Russia's chief of missile and artillery troops Major General Mikhail Matveevsky, center right, and Deputy Foreign Minister Sergei Ryabkov, to his right, hold a briefing to the media and military attaches on the 9M729 cruise missile system at the military Patriot Park outside Moscow on January 23, 2019. (Photo by AFP)

Russia has refuted the US claim that its new missile is violating the Intermediate-range Nuclear Forces Treaty (INF), releasing the specifications of the missile for the first time since Washington threatened to withdraw from the Cold War-era nuclear arms control treaty.

Chief of missile and artillery troops Major General Mikhail Matveevsky said at a briefing that the maximum range of the 9M729 missile is 480 kilometers (300 miles), which is allowed under the agreement that bans missiles with a range more than 500 kilometers.

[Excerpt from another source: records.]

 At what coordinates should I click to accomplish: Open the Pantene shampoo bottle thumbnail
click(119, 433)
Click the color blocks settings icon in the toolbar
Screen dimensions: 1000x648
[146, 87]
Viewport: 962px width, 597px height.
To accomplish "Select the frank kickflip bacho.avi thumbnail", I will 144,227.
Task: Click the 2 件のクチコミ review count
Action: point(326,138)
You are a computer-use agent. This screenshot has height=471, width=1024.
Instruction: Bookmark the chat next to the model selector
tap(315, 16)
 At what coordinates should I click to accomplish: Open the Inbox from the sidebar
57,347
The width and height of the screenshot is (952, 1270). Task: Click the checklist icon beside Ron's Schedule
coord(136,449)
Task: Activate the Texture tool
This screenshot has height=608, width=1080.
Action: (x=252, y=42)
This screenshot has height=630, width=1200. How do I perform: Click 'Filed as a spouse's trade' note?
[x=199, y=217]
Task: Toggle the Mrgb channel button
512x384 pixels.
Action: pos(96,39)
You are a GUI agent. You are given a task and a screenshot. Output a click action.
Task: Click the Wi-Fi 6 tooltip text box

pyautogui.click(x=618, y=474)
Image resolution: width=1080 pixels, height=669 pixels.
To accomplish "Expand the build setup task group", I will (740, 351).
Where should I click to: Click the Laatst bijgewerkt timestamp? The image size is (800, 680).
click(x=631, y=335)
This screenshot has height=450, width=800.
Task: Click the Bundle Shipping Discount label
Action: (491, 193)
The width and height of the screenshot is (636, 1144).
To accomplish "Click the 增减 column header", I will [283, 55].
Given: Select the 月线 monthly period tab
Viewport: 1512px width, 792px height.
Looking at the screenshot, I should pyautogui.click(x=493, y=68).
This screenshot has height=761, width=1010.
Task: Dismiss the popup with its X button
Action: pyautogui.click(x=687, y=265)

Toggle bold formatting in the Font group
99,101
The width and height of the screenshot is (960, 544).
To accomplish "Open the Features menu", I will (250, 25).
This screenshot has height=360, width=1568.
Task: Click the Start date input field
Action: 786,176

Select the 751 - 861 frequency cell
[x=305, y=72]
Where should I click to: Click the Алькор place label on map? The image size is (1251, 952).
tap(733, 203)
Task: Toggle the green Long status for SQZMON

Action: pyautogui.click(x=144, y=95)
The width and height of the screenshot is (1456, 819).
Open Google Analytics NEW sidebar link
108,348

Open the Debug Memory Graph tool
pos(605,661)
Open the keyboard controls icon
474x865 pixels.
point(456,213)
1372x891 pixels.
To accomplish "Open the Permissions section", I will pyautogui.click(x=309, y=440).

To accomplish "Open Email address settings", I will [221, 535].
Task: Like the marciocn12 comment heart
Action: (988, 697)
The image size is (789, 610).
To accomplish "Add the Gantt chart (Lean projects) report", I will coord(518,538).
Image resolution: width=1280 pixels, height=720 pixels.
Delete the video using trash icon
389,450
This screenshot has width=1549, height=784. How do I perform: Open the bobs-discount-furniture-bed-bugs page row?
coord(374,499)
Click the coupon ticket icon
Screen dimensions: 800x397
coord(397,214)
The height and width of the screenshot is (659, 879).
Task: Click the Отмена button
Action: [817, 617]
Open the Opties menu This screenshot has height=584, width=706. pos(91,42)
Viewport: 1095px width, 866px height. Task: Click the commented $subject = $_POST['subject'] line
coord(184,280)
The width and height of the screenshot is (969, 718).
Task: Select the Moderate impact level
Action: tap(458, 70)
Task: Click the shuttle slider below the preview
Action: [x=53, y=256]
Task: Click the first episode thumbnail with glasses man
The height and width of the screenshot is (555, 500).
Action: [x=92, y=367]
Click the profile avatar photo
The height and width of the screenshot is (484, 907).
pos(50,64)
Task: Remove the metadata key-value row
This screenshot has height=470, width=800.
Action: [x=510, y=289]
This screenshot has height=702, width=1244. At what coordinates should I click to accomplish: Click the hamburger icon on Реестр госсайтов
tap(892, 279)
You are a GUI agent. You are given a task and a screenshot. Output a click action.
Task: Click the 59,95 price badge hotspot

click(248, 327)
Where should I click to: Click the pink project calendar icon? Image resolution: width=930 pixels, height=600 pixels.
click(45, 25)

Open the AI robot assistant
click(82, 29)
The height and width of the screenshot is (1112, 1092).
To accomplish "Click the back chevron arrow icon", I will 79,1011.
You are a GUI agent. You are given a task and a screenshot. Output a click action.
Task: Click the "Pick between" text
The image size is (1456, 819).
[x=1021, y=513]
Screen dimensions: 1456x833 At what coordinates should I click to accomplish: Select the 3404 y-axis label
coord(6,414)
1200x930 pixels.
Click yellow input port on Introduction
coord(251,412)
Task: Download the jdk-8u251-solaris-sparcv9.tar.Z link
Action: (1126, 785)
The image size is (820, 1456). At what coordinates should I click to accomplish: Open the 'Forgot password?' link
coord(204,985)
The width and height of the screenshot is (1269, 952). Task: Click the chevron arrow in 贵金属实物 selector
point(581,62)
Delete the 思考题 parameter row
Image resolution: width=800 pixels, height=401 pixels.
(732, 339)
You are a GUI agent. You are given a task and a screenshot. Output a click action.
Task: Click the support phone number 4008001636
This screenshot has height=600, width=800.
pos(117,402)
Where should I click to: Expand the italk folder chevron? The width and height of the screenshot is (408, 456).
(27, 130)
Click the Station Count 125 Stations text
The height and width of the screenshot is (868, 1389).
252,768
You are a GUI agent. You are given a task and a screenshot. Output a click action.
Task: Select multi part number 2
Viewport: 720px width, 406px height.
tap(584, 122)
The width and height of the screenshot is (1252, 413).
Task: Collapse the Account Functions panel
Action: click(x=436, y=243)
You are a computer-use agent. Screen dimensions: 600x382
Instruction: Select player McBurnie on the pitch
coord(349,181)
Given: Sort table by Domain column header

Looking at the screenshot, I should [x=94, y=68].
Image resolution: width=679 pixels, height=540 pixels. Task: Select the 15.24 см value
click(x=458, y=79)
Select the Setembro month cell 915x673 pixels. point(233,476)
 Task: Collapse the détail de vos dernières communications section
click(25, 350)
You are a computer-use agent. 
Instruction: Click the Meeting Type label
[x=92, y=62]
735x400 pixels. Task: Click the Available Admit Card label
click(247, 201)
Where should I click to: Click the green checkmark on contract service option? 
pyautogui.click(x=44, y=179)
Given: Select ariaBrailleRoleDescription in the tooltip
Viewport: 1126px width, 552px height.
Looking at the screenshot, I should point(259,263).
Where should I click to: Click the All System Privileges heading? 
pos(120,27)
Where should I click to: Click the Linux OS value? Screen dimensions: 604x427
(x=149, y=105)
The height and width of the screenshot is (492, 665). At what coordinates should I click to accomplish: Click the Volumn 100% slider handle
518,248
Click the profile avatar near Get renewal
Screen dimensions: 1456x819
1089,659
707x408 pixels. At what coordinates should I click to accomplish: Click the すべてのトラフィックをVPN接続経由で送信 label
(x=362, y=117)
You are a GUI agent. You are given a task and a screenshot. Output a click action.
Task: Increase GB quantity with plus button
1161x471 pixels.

"The distance was confirmed during strategic command and staff exercises" in 2017, Matveevsky told an audience of reporters and military attaches at the military Patriot Park outside Moscow on Wednesday.

He noted that Moscow was releasing details of the cruise missile system in the interests of "voluntary transparency."

"The treaty must be preserved. It is for the American side to make the choice," Deputy Foreign Minister Sergei Ryabkov said at the briefing.

US President Donald Trump said on October 20 that Washington would withdraw from the INF, which was signed towards the end of Cold War in 1987 by then President Ronald Reagan and Soviet leader Mikhail Gorbachev.

The treaty, seen as a milestone in ending the Cold War arms race between the two superpowers, banned ground-launch nuclear missiles with ranges from 500 kilometers to 5,500 kilometers and led to the elimination of nearly 2,700 short- and medium-range missiles.

On December 4, US Secretary of State Mike Pompeo said Washington will withdraw from the treaty within 60 days if Russia does not dismantle the missiles.

Russian President Vladimir Putin has warned that Moscow will be forced to respond if the US withdraws from the treaty, saying that Russia will develop missiles currently banned under the agreement if Washington makes good on its threats.

The European Union has called for the full implementation of the treaty. EU foreign policy chief Federica Mogherini last month pleaded for the treaty to be saved, warning that Europe did not want to become a battlefield for global powers once again, as it was during the Cold War.